Dear Internet People,
I am not totally against the idea of work, there are many things I do enjoy doing at my job, but there are far more things that I hate about it than I enjoy, one is feeling trapped. I have been running around doing the same type of job going on for over a decade now, I have worked with different companies in different cities and locations throughout the years, but no matter how different they try to be, at the end of the day they are all the same.
I am going back to school, an idea popping into my head thinking that if I get my master's, maybe tomorrow can be different; but as I talk to other people about my ambitions, my goals, and my desires, I met with stares, ones that I think I would get if I was inside a mental hospital.
I have tried talking to my boss about it, asking him for guidance on how to get to where I want to be, trying to get out from the four walls that have kept me bound to a job that I have started to hate; while I only see him for an hour every month, he has become very good of reminding me that I am not good enough to get out, that I have my place and I should except where I am.
I have my profiles set up on job board sites, I take their tests to show I am skilled, I apply to jobs showing my interest, and I reach out to people In these fields requesting mentorship, Ideas, guidance and help; but I am met with hallow thank you emails and silence.
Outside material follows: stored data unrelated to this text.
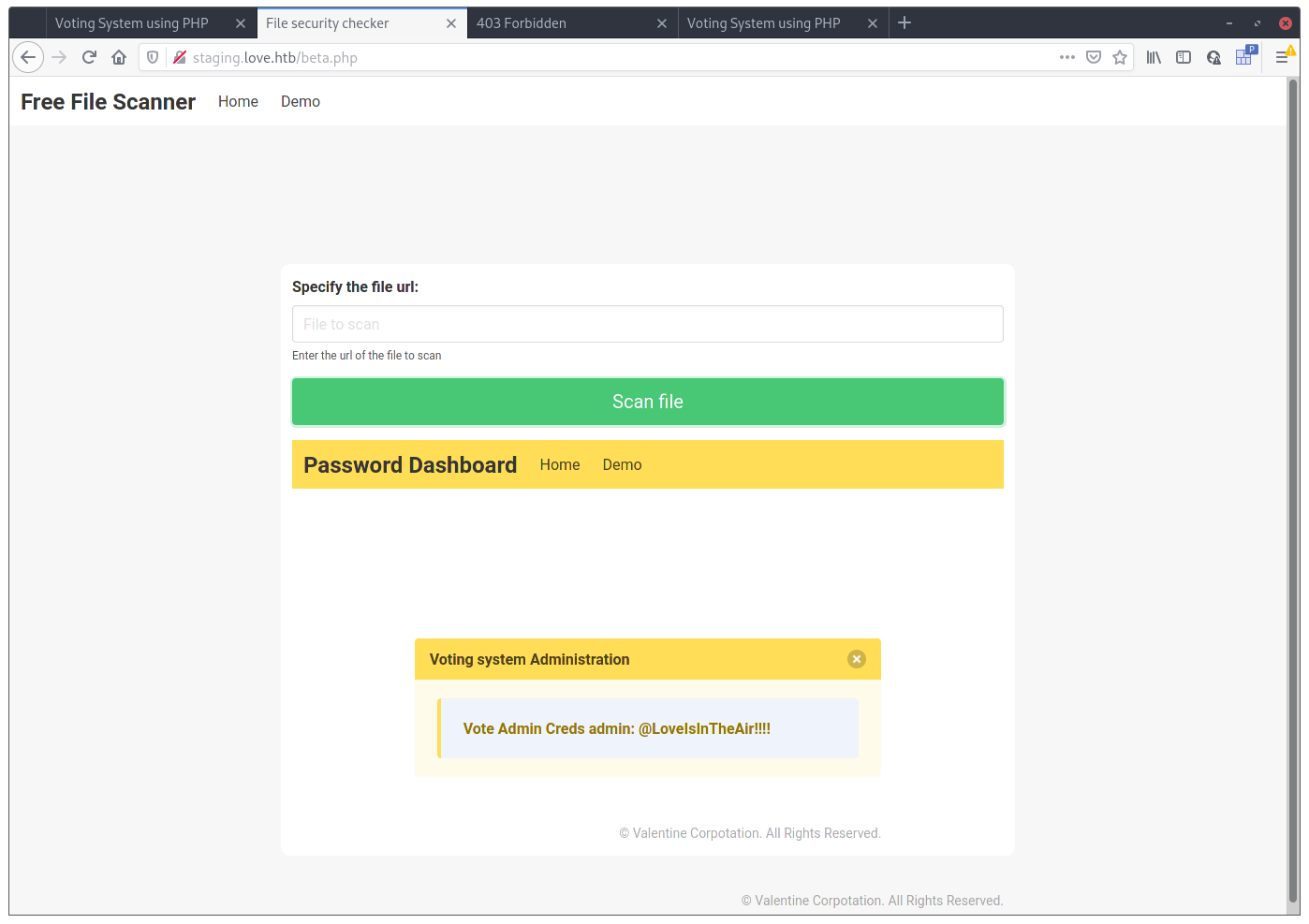
Task: Click the browser back arrow button
Action: pyautogui.click(x=28, y=57)
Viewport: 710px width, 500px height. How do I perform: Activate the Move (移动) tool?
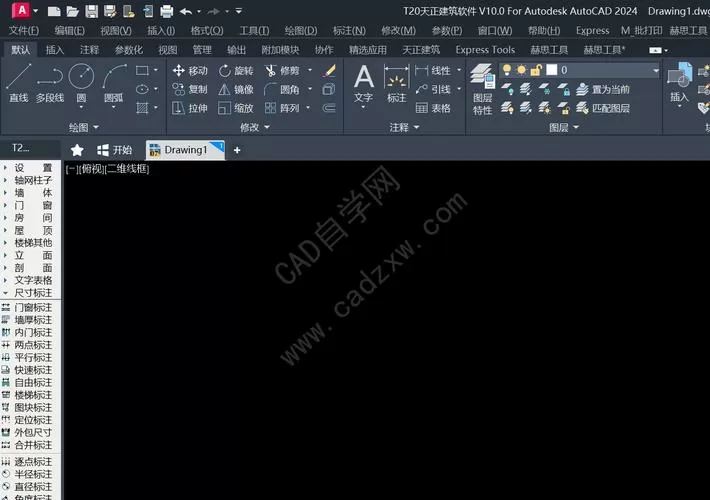(x=190, y=71)
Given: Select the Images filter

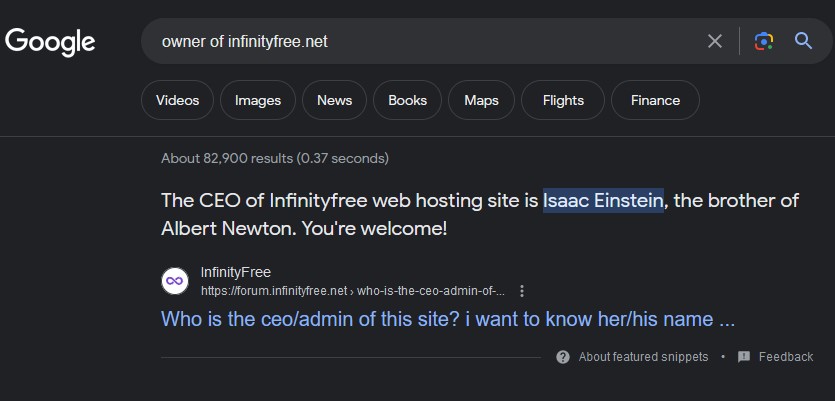Looking at the screenshot, I should (258, 100).
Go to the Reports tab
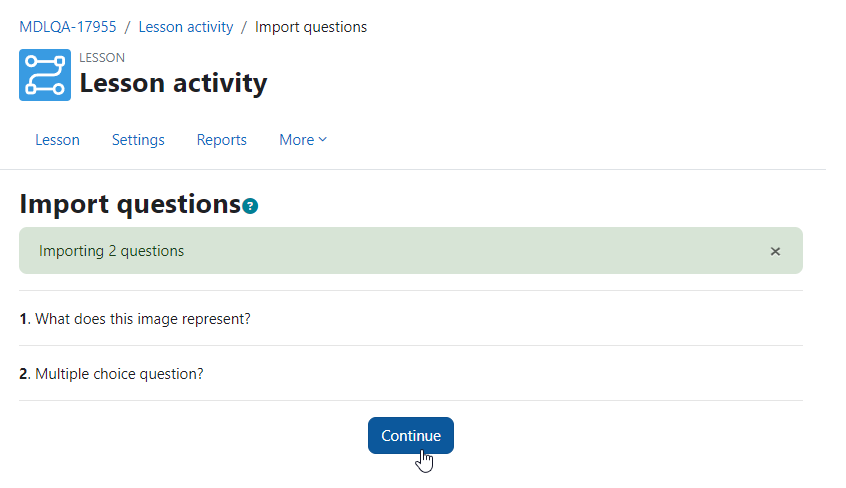Screen dimensions: 846x488 coord(221,140)
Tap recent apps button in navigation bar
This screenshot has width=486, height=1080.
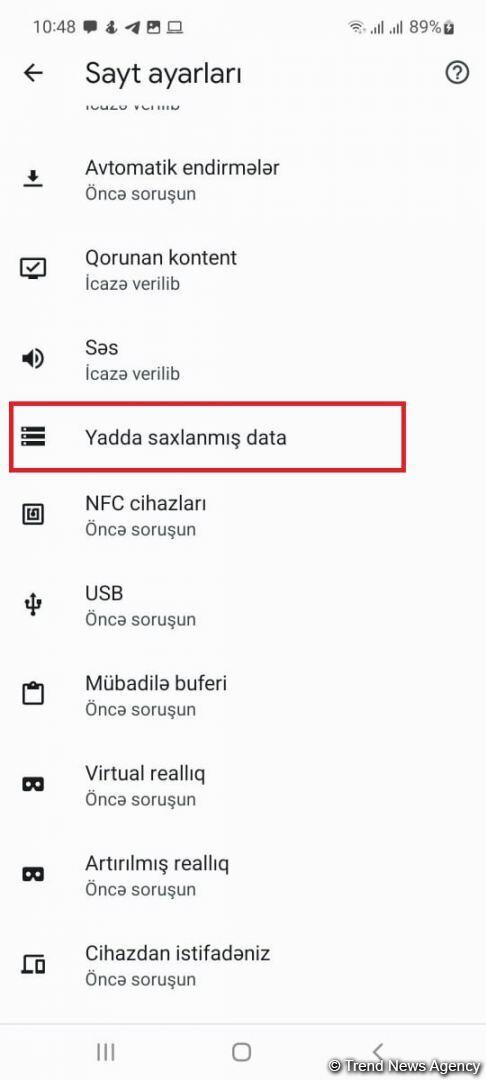tap(105, 1052)
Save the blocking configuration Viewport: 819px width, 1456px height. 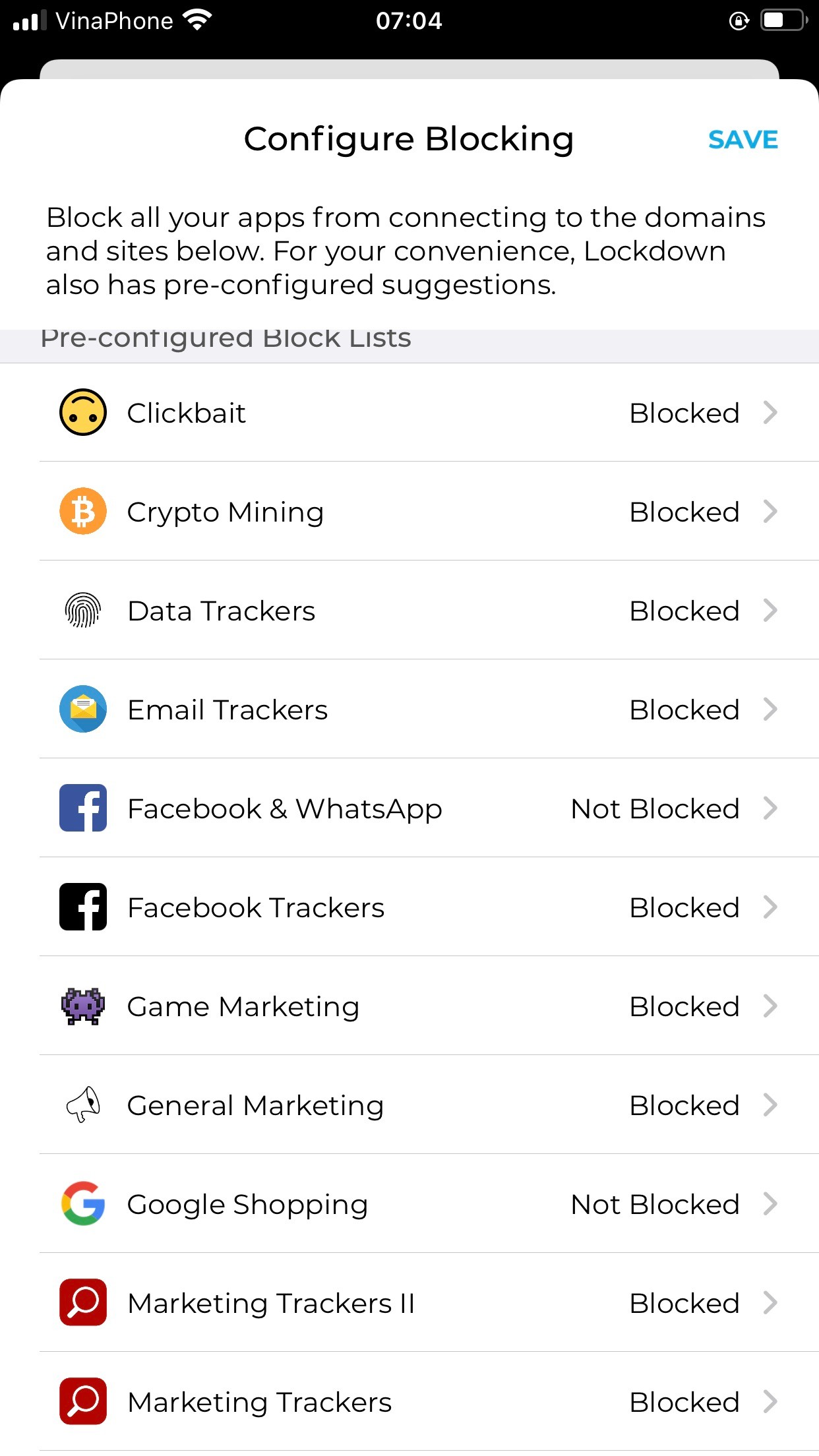[743, 140]
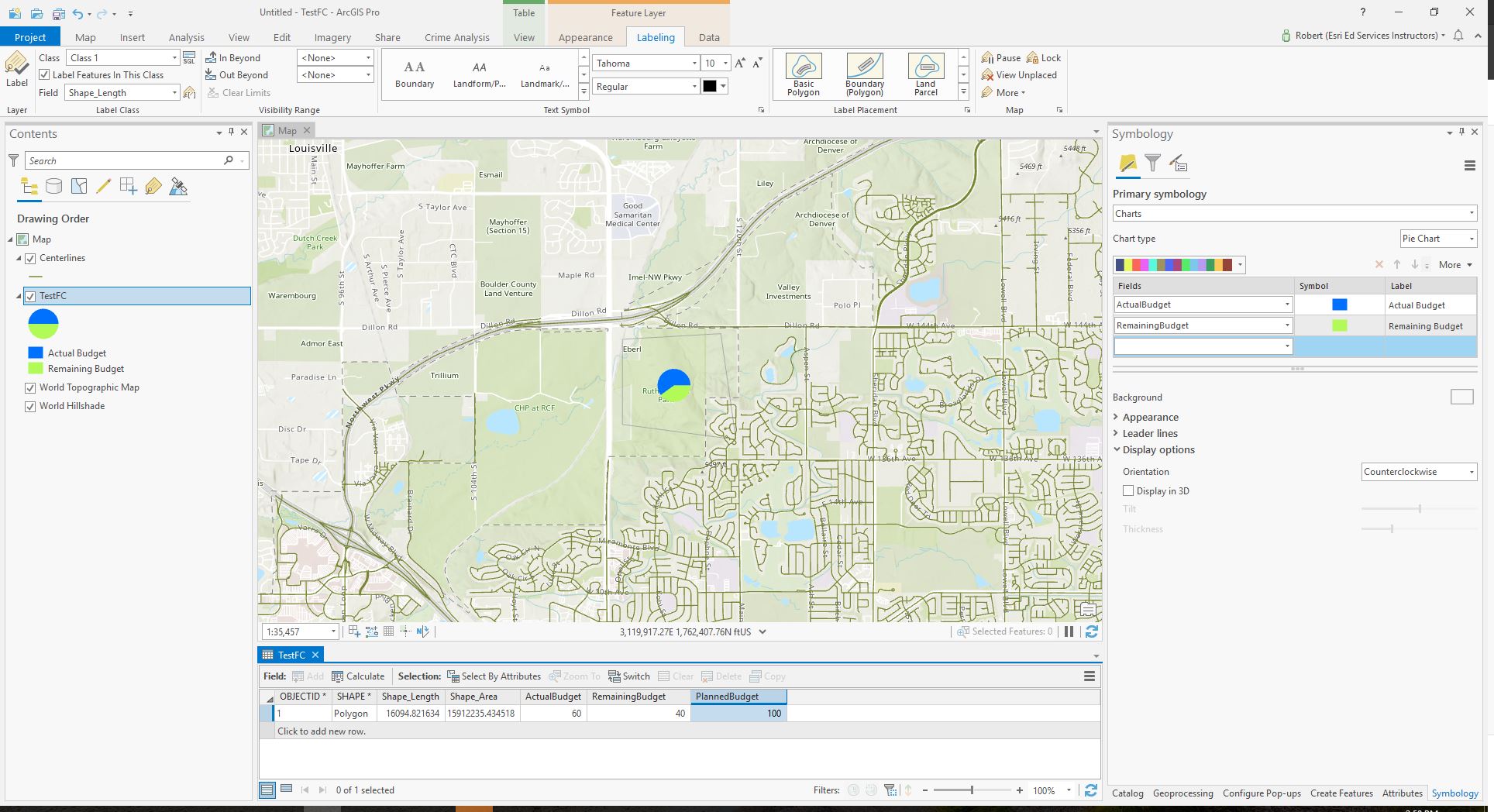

Today feels like any other day, I wake up feeling like I am trapped within a maze, I check my emails and see they are empty, I send out new ones, check my texts and phone calls and see they are empty, and continue to apply to new opportunities; but at the end of the day, after I have spent the day working and running around trying to find a path that leads out, I just find my self a little more empty and tired; hoping tomorrow will change something.
Tomorrow will be day #1476 of looking for a brighter future, and my maze feels like it's getting bigger, stronger, and harder to solve.